LegalCrystal Citation
SubjectCriminal
CourtAllahabad High Court
Decided On
Judge
Reported in(1896)ILR18All88
AppellantQueen-empress
RespondentAgha Muhammad Yusuf
Excerpt:
act no. xlv of 1860 (indian penal code), section 379 - theft-removal by creditor of debtor's property with a view to obtaining payment of his debt. - .....udoy sant i.l.r. 22 cal. 669. the facts of the present case are that one ram adhin was in debt to the accused. the accused proceeded to compel liquidation of the debt by taking away from ram adhin's. house in his absence, and without ram adhin's consent, a cart and four bullocks belonging to ram adhin. he intended to hold them apparently until the debt was paid, as it was not proved or suggested that the accused intended permanently to deprive ram adhin of the property. this case is governed by the same principle as that of the queen-empress v. sumeshar rai, weekly notes, 1888, p. 96. in our opinion the accused was properly convicted of theft. we are unable to agree with the decision of the high court of calcutta to which we have referred. we prefer to abide by the view of the law.....
Judgment:

John Edge, Kt., C.J. and Burkitt, J.

1. This case has been referred to us by the Magistrate of the district of Fatehpur, owing to the decision in Prosonno Kumar Patra v.

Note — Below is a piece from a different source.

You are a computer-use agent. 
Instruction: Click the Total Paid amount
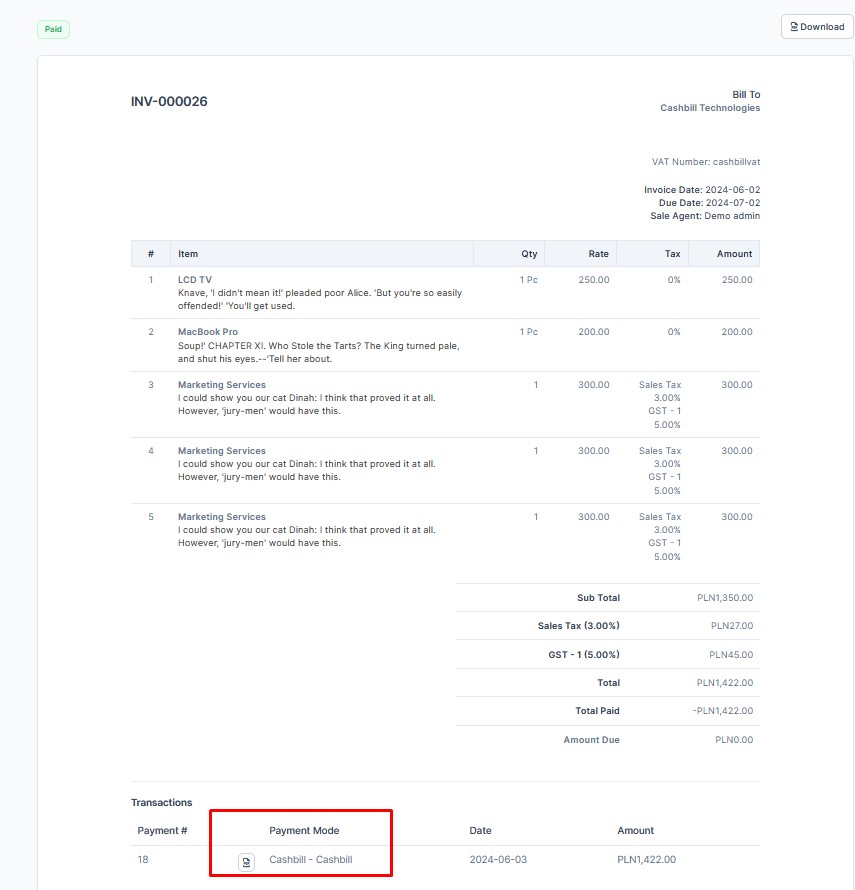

Udoy Sant I.L.R. 22 Cal. 669. The facts of the present case are that one Ram Adhin was in debt to the accused. The accused proceeded to compel liquidation of the debt by taking away from Ram Adhin's. house in his absence, and without Ram Adhin's consent, a cart and four bullocks belonging to Ram Adhin. He intended to hold them apparently until the debt was paid, as it was not proved or suggested that the accused intended permanently to deprive Ram Adhin of the property. This case is governed by the same principle as that of the Queen-Empress v. Sumeshar Rai, Weekly Notes, 1888, p. 96. In our opinion the accused was properly convicted of theft. We are unable to agree with the decision of the High Court of Calcutta to which we have referred. We prefer to abide by the view of the law which has been accepted in these Provinces and which we think is correct.

2. We see no reason for interfering. The record will be returned.